Adenylate cyclase toxin-hemolysin (ACT, AC-Hly, or CyaA) is an important virulence factor for Bordetella pertussis.  Adenylate cyclase toxin is a large (178 kDa), 1,706-residue-long, toxin consisting of an amino-terminal adenylate cyclase (AC) domain of 400 residues and a repeat toxin (RTX) moiety of 1,306 residues.  Sequences within the RTX domain are responsible for target binding, pore-formation and calcium binding.  Also located within this domain are two lysine residues which undergo posttranslational modified by acylation (1).
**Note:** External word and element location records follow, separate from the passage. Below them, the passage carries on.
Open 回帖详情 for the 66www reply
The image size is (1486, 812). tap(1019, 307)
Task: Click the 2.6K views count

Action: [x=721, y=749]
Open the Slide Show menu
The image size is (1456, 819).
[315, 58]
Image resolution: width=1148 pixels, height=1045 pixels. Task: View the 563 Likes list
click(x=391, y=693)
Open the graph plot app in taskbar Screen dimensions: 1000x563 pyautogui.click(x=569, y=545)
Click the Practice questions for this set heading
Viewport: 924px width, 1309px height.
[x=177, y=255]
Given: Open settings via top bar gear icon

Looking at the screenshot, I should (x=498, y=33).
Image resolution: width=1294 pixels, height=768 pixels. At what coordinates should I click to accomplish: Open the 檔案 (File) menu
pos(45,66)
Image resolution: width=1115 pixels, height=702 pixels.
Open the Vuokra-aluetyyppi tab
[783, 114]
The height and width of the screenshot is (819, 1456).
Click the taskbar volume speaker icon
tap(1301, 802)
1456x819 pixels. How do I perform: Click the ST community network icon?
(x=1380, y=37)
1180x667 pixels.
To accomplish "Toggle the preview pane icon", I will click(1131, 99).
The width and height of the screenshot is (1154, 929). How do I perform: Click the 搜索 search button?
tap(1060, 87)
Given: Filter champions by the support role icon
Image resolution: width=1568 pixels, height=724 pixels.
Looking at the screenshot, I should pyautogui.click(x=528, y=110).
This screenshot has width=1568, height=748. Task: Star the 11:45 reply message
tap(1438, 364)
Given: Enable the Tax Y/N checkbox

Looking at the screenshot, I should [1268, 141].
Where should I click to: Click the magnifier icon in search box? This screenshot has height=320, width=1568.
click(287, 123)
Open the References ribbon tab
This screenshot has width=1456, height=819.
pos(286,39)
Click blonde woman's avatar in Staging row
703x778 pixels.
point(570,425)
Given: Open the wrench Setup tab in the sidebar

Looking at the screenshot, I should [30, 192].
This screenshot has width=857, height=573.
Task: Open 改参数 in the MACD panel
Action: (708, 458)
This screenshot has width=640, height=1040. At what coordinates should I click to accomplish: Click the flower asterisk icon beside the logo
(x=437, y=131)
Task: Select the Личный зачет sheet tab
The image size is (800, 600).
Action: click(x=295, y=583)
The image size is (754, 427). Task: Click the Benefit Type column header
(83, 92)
Adenylate cyclase toxin targets sentinel cells of the host’s innate immune defense. It penetrates a variety of immune cells and, when activated by calmodulin, catalyzes conversion of cellular ATP to cyclic AMP (cAMP), interfering with cell signaling and with the anti-bacterial activity of phagocytes. ACT acts on phagocytes limiting the phagocytes ability to produce oxidative burst and kill bacterial through complement or antibodies (2, 3).  The entire AC-Hly protein is necessary for adenylate cyclase delivery into cells (4).

In the intoxication process, the Hly portion of the toxin binds to CR3 receptor on target cells (CD11b+) and allows translocation of the AC enzyme into the cell.  Within the target cell, adenylate cyclase rapidly produces extremely high levels of cAMP, disabling the immune cell (5, 6).  At a lower efficiency, adenylate cyclase-hemolysin can penetrate cells lacking the CR3 receptor and create cAMP (7). In addition to binding target cells, CyaA is able to form small cation-selective pores in cytoplasm membranes, causing hemolysis in erythrocytes (8).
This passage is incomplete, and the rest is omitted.